Chanceler alemão Friedrich Merz critica burocracia excessiva na UE e alerta para perda de potencial de crescimento
Davos, Suíça – 23 de janeiro de 2026 – O chanceler da Alemanha, Friedrich Merz (CDU), usou o palco do Fórum Econômico Mundial em Davos para lançar duras críticas à excessiva regulamentação na União Europeia (UE).
Em discurso na quinta-feira (22), ele apontou que a burocracia e as normas excessivas freiam o desenvolvimento econômico do bloco e desperdiçam oportunidades.
Merz defendeu medidas urgentes para reverter o cenário, incluindo um “travão de emergência” à produção de novas leis e a modernização do orçamento comunitário.
Ele destacou a necessidade de reduzir substancialmente a burocracia para recuperar a competitividade europeia frente a potências como Estados Unidos, China e Índia.
“Acabou com o crescimento por causa de uma burocracia e papelada absurdas”
O chanceler alemão reconheceu que tanto a Alemanha quanto o continente europeu deixaram de explorar seu potencial pleno nos últimos anos. Segundo ele, o adiamento de reformas e a restrição excessiva à liberdade empresarial e à responsabilidade individual geraram estagnação.
“A Alemanha e a Europa desperdiçaram um potencial gigantesco”
Merz enfatizou que a Europa se transformou em líder negativo no quesito regulamentação.

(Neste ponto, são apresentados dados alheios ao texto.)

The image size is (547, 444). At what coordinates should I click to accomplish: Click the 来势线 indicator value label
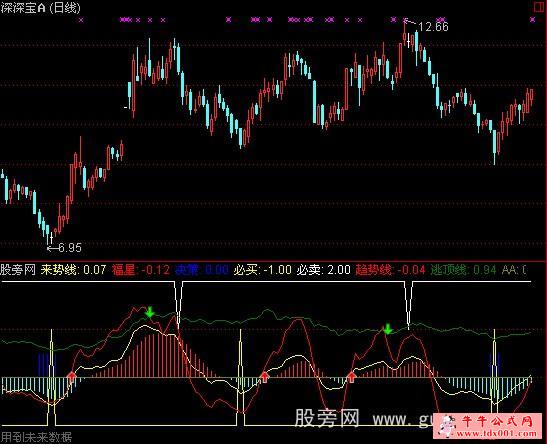point(73,270)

Ele cobrou ações concretas, como procedimentos acelerados de aprovação, revogação periódica de leis obsoletas e análise rigorosa de novas regras antes de sua implementação.
“Viramos os campeões mundiais da regulamentação excessiva”
A declaração ocorre em um momento de debates intensos sobre o futuro da UE. Merz, junto com a primeira-ministra italiana Giorgia Meloni, apresentou recomendações para impulsionar a competitividade.
Os dois líderes defendem que a cimeira extraordinária da UE marcada para 12 de fevereiro discuta medidas práticas para cortar entraves burocráticos.
O discurso ganhou repercussão imediata nas redes sociais e na imprensa internacional, com muitos analistas interpretando as palavras como um reconhecimento de falhas estruturais no modelo atual da União Europeia. Merz também comentou outros temas, como o acordo UE-Mercosul, defendendo sua vigência provisória apesar de contestações no Parlamento Europeu.
Especialistas em economia europeia apontam que a Alemanha, maior economia do bloco, enfrenta estagnação desde 2023, com crescimento próximo de zero em anos recentes.
A crítica à burocracia ecoa demandas de setores industriais e empresariais que cobram desregulamentação para recuperar dinamismo.
Com a ascensão de partidos de direita e questionamentos ao modelo regulatório da UE, declarações como as de Merz sinalizam possível mudança de rumo na política econômica europeia rumo a menos intervenção estatal e mais foco na competitividade global.